Some have made the case to me that big businesses are more efficient, which I don't accept. It's true that large businesses might be able to bargain collectively to get especially cheap capital and labor, but this is actually inefficient, for the very same same reasons that cartels are. A competitive market is actually more efficient, but it's more fair. Collective bargaining for cheap prices is not more efficient; it's more coercive. This dynamic is a step closer to exploitation than the dynamic that a free market would produce, because a large business can bargain collectively. In foreign labor markets, large corporations are monopsonies. With their market power in the labor market, they can trade producer surplus for consumer surplus.

This does not mean that I'm an opponent of Wal-Mart because they "exploit" foreign workers. Actually I'm glad that there are lots sweatshops abroad, but I also recognize that these workers aren't getting as much as they should be getting for their labor, what they would get in a more competitive market. Notice that my position is not left-wing. Left-wingers advocate that wages should be set higher by government, because they think that corporations are maliciously withholding wages. Of course, those left-wingers also don't really understand the political institutions that create wealth, and assume that if not for greedy companies, we could just distribute wealth more evenly to people who are poorer. This is nonsense. Such policy is not compatible with sustainable wealth. Alas, I've digressed.

So, I hope I've already made a convincing case that getting cheap goods isn't from the efficiency of big business. There's another reason, which I touched on before, on why big business is actually more inefficient than when operating in a market. As I explained before, big businesses can buy off political power specifically so that they don't have to be efficient in the market. They can afford to produce worse products and charge an inappropriately high price, with impunity, when not subject to market discipline. So the Left advocates for government intervention to correct for these inefficiencies. The position of the Right is just reactionary, arguing that government will produce worse outcomes than what a market would. This is true, but those on the Right miss the fact that corporate monstrosities aren't operating in a free market. Naomi Klein and Noam Chomsky actually seem to understand this, but much to my irritation they still do not recognize the superiority of truly free markets. This is typical inconsistency and unreason from the Left. Klein and Chomsky aside, most of those on the Left miss the point entirely, since they're totally ignorant of the fact that a free market wouldn't produce the objectionable inefficiencies from large institutions for which they want to correct. It is idiotic to institute legal protections that produce big business and then call for regulation when these problems ensue. The problems of inefficiency arising from the massive market power of big businesses are intrinsic to the structural political arrangement.
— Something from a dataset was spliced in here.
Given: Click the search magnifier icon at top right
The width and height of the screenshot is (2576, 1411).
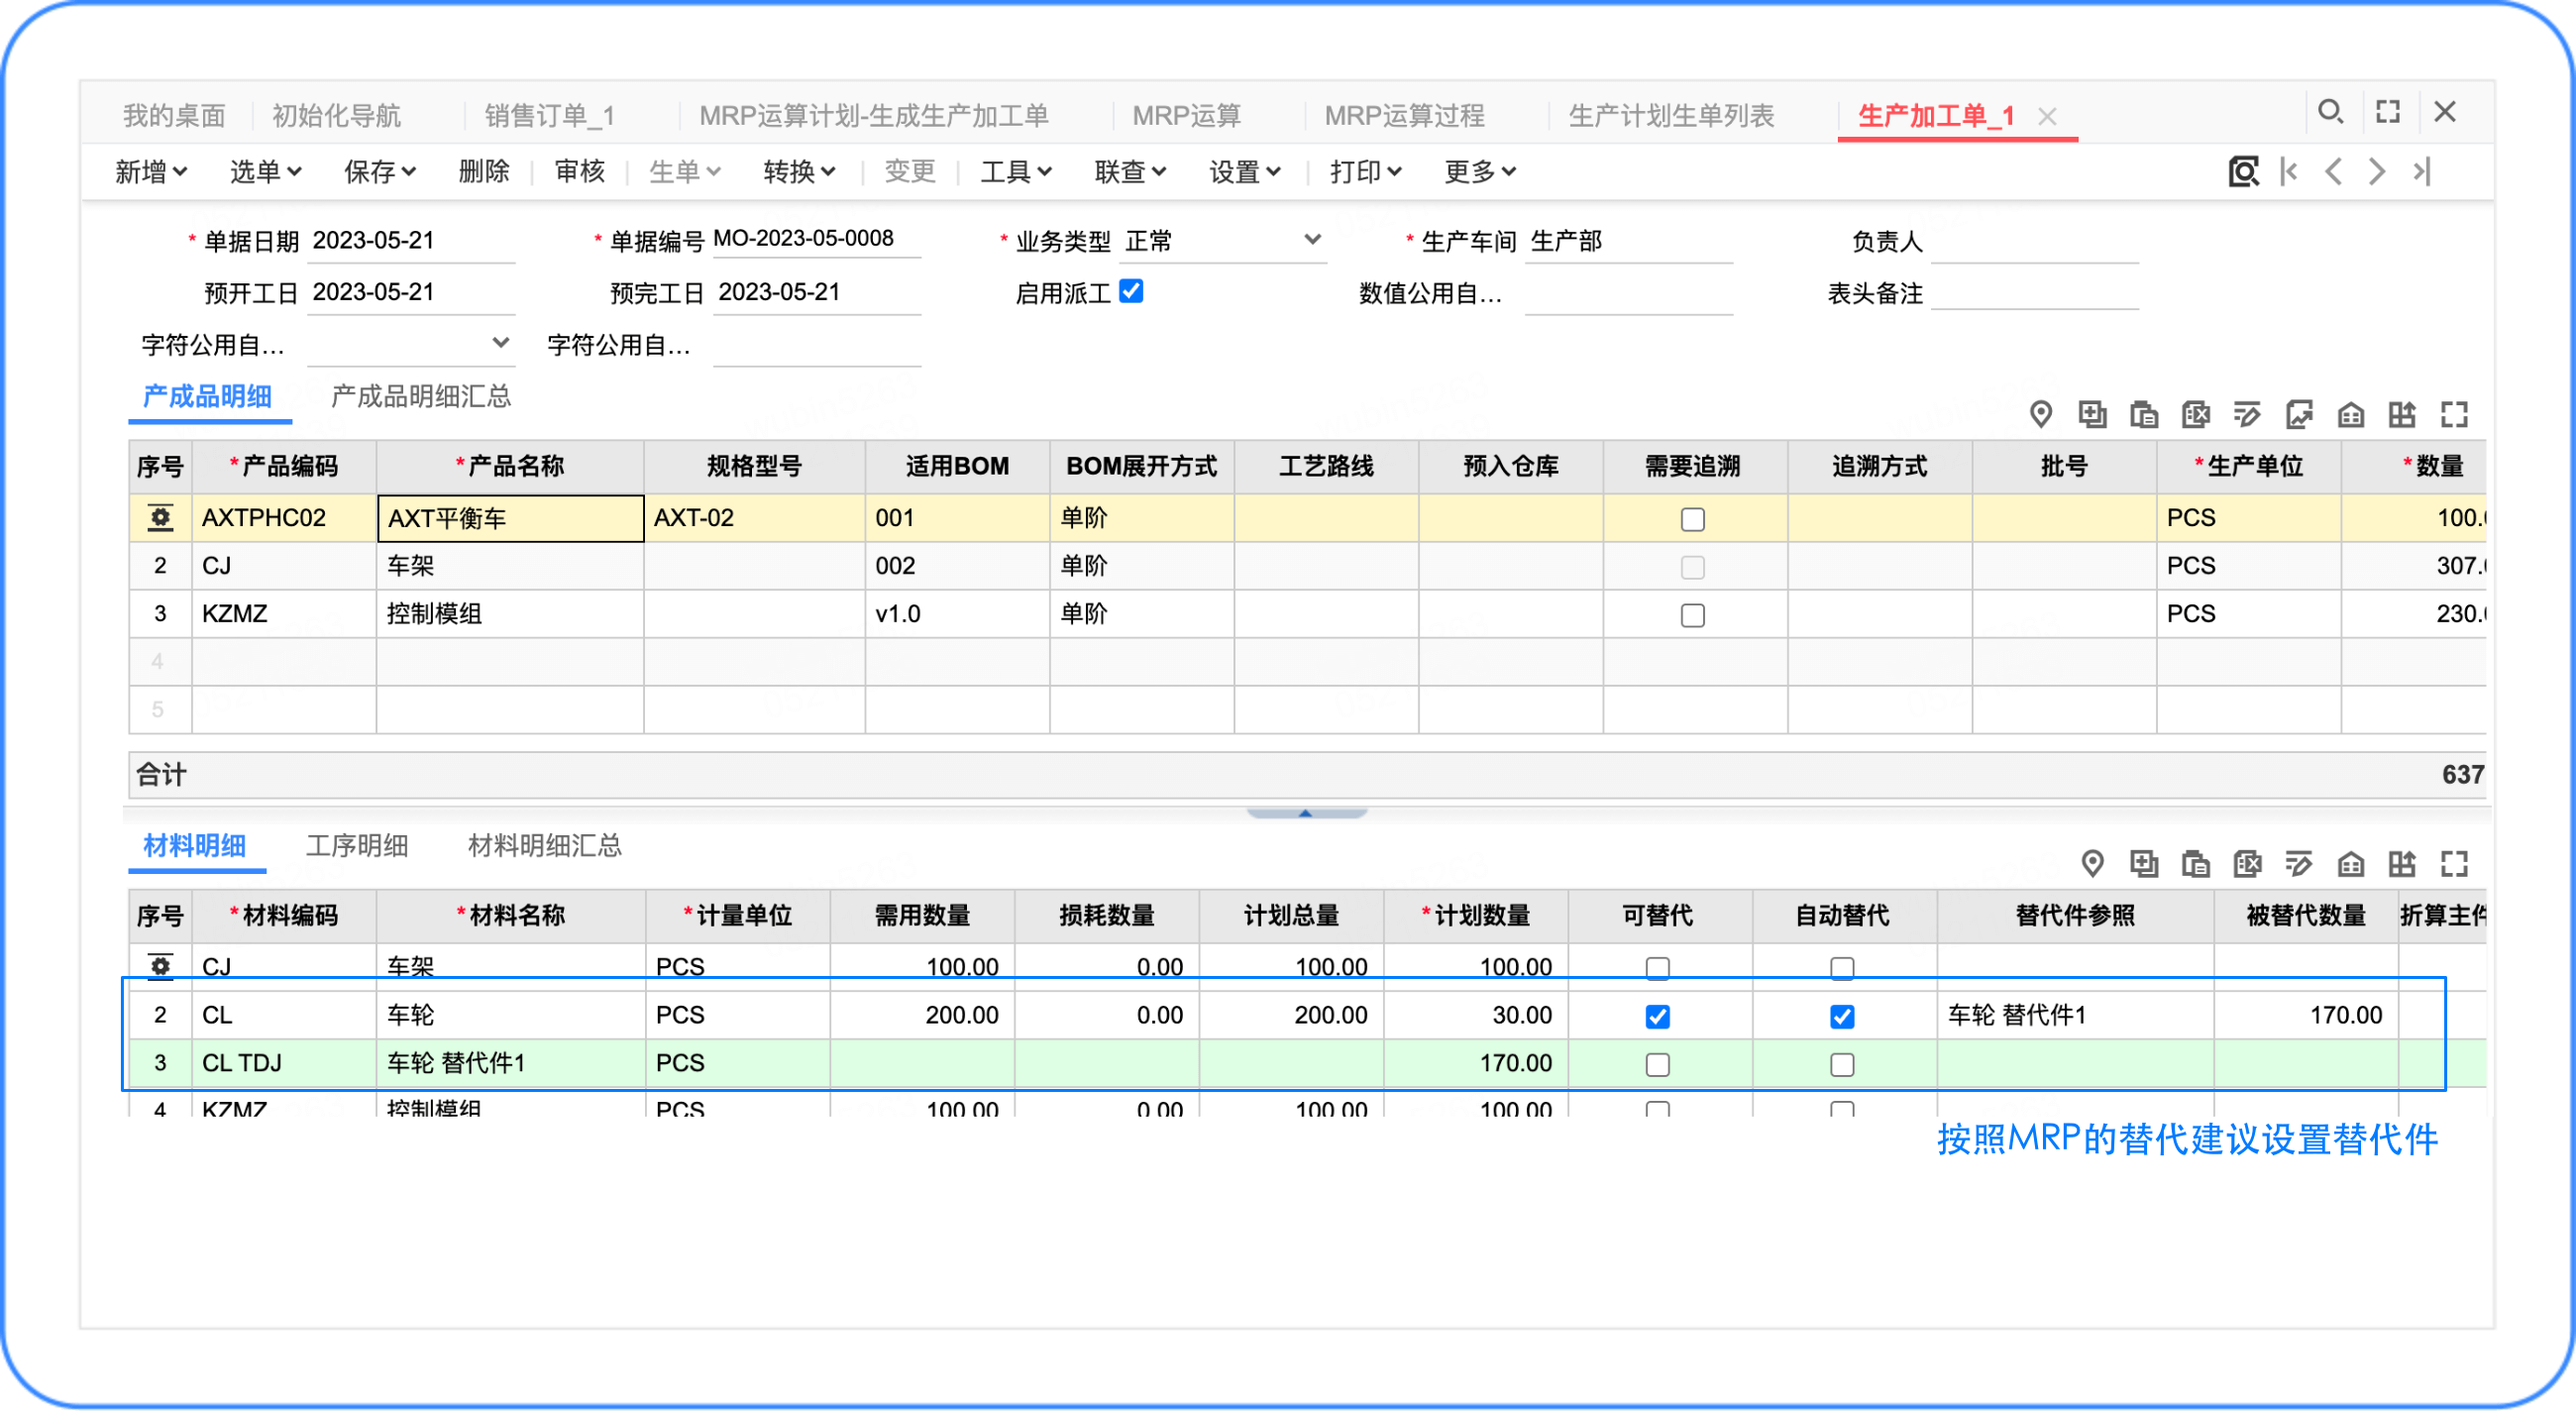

This idiotic cycle happens because politicians, and most people for that matter, only think in the short term. Psychology informs us as to just how irrational we humans are. Such irrationality is much more problematic when there's political power behind decisions. Is it any surprise that we get disastrous policies like bailouts?

I've conflated corporations and big business in my discussion here, but I can offer an excellent critique specifically about limited liability. I find the reasoning in the article persuasive. This is an important point, describing the actual mechanism of illegitimate growth of businesses. A corollary to this point is that bankruptcy laws are at least highly questionable, and at most, totally illegitimate.

So, in short, a free market would not produce the kind of unaccountable big businesses that we see today. That's a good thing, and libertarians should embrace this fact.